Sakın Ha Muazzez

Şşiişt!! Seni duydum ben Muazzez! Canına kıymayı düşünüyorsun.

Bir yandan, dışarıdan kendine bakıp bunu hak etmediğini düşünüyor ve “çaresiz Muazzez”e ağlıyorsun; bir yandan da ölüp gittiğinde her şeyin temizleneceğini sanıyorsun! 
Savaş meydanında “sevginden mahrum bırakacaklarından” “yok olarak” öç alacağını düşünüyorsun…
Yanlış düşünüyorsun…
Oysa sen gittikten sonra diğerlerinin hissedecekleri hiç de düşündüğün gibi değil! 
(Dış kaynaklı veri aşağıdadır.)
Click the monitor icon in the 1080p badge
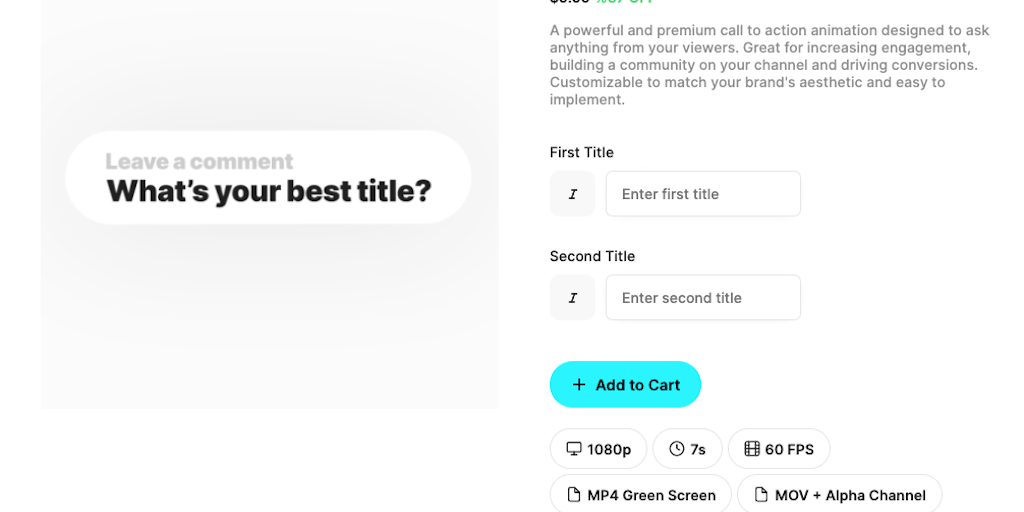This screenshot has height=512, width=1024. pyautogui.click(x=574, y=449)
Ölülerin ardından bıraktıkları “anı tortuları”, yaşamaya devam edenlerin hayatında “zaman” denilen su ile yıkanıp silinip gidiyor. Tıpkı dalganın vurduğu yerde kum üzerinde kalan ayak izin gibi. Oradaydın, geçtin, izin vardı…
Sen ayağını çekene kadar… 

Bunu bilmek sana üzüntü vermemeli.
Çünkü bu sadece sana ait bir durum değil. Hepimiz öyleyiz.
Gelişimizin, yaşadıklarımızın, meydana getirdiklerimizin, sebep olduklarımızın, biriktirdiklerimizin ve geride bıraktıklarımızın bir sebebi var…
Görevin var, derslerin var, kahkahaların ve gözyaşların var. Biri olmadan diğeri doğamıyor. 

Bunun için bazen acı çekiyor, bazen durgun su gibi yaşıyor, bazen ancak bir ağaç kovuğunda sıkışmışken gökyüzünün ne kadar muhteşem olduğunu fark ediyoruz. 
Seni ben anlıyorum Muazzez. An-lı-yo-rum…
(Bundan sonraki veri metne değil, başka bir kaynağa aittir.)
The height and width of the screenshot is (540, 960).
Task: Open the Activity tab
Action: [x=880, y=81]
Bunun için sana söyleyecek sözüm var.
Bunun için yazıyorum sana.
Sana dışarıdan bakarken benim gördüklerimle, senin kendine içinden bakarken yargıladıkların çok farklı.
Bana müsade et kırgınlıklarının seni eritmesine izin vermeyelim. 

Tam aksine, “incindiklerin sayesinde” kendini onaracağın ilaçları kutusundan bir bir çıkaralım…
Dışındaki küslük kabuğunu kaldır ki sana içindeki muhteşem ışığı gösterebileyim. 

Olur mu?
Lütfen! 

İçinde öylesine “yüksek sesle bağıran bir Muazzez” var ki ulaşamıyorum sana, duyuramıyorum sesimi. Esmeyi bırak ki dumanını görebileyim… 
Sus! Ne olur sus ve bırak senin ne kadar güzel olduğunu sana anlatabileyim. 
Her şey zıddı ile var olur biliyorsun değil mi? 
Yani sen bu kadar çaresiz kalmasaydın çare de olmayacaktı…
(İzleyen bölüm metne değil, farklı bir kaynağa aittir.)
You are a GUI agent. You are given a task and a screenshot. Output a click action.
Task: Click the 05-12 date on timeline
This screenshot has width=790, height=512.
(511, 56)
Bu kadar hüzünle boğuşmasaydın açmak için güneşli bir kapı orada bulunmayacaktı…
Sen kainatta var olan ebedi “ışığın” dünyadaki taşıyıcısısın.
Bu senin içinde zaten doğuştan var olan bir hazine. Kullan. 

İçindeki Muazzez diyor ki: “Ben bunu hak etmedim. Çünkü iyiler her zaman kazanır diye inandım.Oysa iyiler hep acı çekiyor, kötüler istediklerini elde ediyorlar. Adalet nerede?” 

İyiler her zaman kazanır Muazzez. İnan öyle.
Sen de iyi kalmayı becerebildiğin sürece kazanacaksındır mutlaka.
Sadece kazanç olarak gördüğün “her ne ise” onun gelmesini beklerken, kendini “kötülerin kurallarıyla” yargılamayı bırak o kadar!
Bu senin içinde zaten doğuştan var olan bir hazine. Kullan. 

Ben daha zengin olmayı hak ediyorum, çalışmaktan bitap düştüm ama param yok diyorsun! Zenginliği “para” ile ölçmeyi bıraktığın gün kazandığın gün olacaktır bil!
Kötüler her şeyi para ile tartar…
Kimbilir ne zenginliklerin var, o gün hepsini görüp gülümseyeceksin.
Bu senin içinde zaten doğuştan var olan bir hazine. Kullan. 

(Terazisi tezekten olanın dirhemi de b.ktan olur derler. Hangi teraziyi ile tartılmak istiyorsun sen Muazzez?) 

Ben daha çok sevilmeyi hak ediyorum ama sevdiklerim beni bırakıyor diyorsun. 
Sevilmeyi “tutku” ile ölçmeyi bıraktığın gün sevildiğini göreceksin.
Tutkunun içinde egonun açlığı ve hırs vardır, sevgininse fedakarlık. 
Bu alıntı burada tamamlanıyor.